▶ [Given task]:
Rewrite the records from the line containing "Click the Old Navy logo" through the line containing "point(361,225)", inclusive, swapping "comment icon" for "chat icon" and keeping everything else the same. Leave out the pictures.

▶ [The data]:
--- begin ---

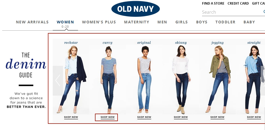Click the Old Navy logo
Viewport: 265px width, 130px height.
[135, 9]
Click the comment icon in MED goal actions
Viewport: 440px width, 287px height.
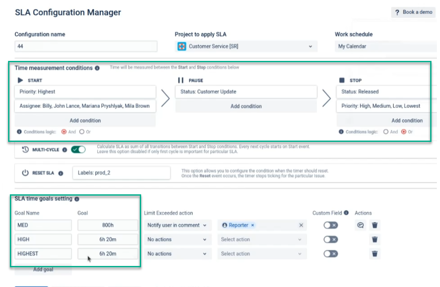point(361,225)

--- end ---
--- begin ---

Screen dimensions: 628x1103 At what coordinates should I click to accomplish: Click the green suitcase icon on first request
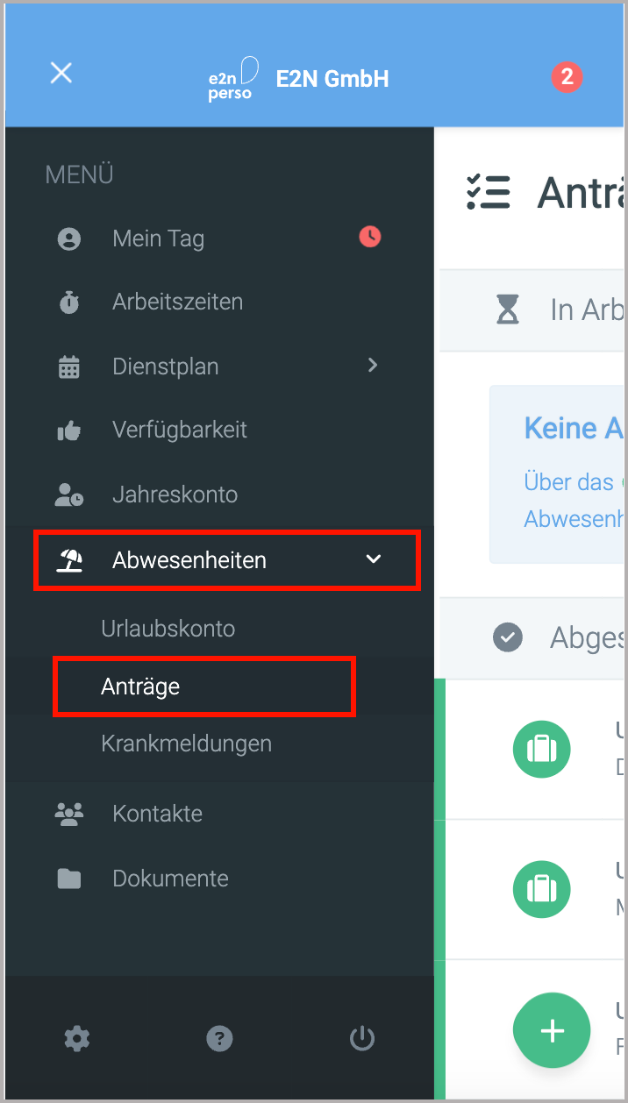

--- end ---

▶ [Answer to the problem]:
Click the Old Navy logo
Viewport: 265px width, 130px height.
[135, 9]
Click the chat icon in MED goal actions
Viewport: 440px width, 287px height.
point(361,225)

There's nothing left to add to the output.